====== RECORDS PROVIDED

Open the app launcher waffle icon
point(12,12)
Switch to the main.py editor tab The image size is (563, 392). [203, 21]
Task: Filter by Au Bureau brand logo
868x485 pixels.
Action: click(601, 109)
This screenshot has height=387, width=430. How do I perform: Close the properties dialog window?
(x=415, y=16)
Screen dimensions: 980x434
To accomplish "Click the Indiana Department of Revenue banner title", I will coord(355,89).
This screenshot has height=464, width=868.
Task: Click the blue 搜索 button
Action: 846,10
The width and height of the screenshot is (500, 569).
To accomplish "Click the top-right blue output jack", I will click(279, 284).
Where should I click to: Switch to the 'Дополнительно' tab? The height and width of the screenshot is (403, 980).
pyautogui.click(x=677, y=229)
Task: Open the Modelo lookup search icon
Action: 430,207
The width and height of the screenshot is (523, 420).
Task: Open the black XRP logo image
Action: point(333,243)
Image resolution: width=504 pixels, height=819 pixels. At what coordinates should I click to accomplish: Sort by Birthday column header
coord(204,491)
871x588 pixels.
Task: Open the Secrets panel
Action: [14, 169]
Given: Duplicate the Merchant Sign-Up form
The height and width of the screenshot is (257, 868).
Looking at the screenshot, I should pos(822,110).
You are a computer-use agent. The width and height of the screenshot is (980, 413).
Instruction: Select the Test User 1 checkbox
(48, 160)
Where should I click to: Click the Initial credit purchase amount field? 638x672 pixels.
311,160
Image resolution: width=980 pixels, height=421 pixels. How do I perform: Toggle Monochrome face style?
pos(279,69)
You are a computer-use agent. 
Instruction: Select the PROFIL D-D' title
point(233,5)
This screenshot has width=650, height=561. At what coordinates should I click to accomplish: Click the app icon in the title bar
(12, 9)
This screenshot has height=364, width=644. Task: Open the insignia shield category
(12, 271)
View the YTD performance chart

============

**WHAT TO DO:** From the listing above, extract all records word for word.

**PROBLEM SOLUTION:**
Open the app launcher waffle icon
point(12,12)
Switch to the main.py editor tab The image size is (563, 392). [203, 21]
Task: Filter by Au Bureau brand logo
868x485 pixels.
Action: click(601, 109)
This screenshot has height=387, width=430. How do I perform: Close the properties dialog window?
(x=415, y=16)
Screen dimensions: 980x434
To accomplish "Click the Indiana Department of Revenue banner title", I will coord(355,89).
This screenshot has height=464, width=868.
Task: Click the blue 搜索 button
Action: 846,10
The width and height of the screenshot is (500, 569).
To accomplish "Click the top-right blue output jack", I will click(279, 284).
Where should I click to: Switch to the 'Дополнительно' tab? The height and width of the screenshot is (403, 980).
pyautogui.click(x=677, y=229)
Task: Open the Modelo lookup search icon
Action: 430,207
The width and height of the screenshot is (523, 420).
Task: Open the black XRP logo image
Action: point(333,243)
Image resolution: width=504 pixels, height=819 pixels. At what coordinates should I click to accomplish: Sort by Birthday column header
coord(204,491)
871x588 pixels.
Task: Open the Secrets panel
Action: [14, 169]
Given: Duplicate the Merchant Sign-Up form
The height and width of the screenshot is (257, 868).
Looking at the screenshot, I should pos(822,110).
You are a computer-use agent. The width and height of the screenshot is (980, 413).
Instruction: Select the Test User 1 checkbox
(48, 160)
Where should I click to: Click the Initial credit purchase amount field? 638x672 pixels.
311,160
Image resolution: width=980 pixels, height=421 pixels. How do I perform: Toggle Monochrome face style?
pos(279,69)
You are a computer-use agent. 
Instruction: Select the PROFIL D-D' title
point(233,5)
This screenshot has width=650, height=561. At what coordinates should I click to accomplish: Click the app icon in the title bar
(12, 9)
This screenshot has height=364, width=644. Task: Open the insignia shield category
(12, 271)
View the YTD performance chart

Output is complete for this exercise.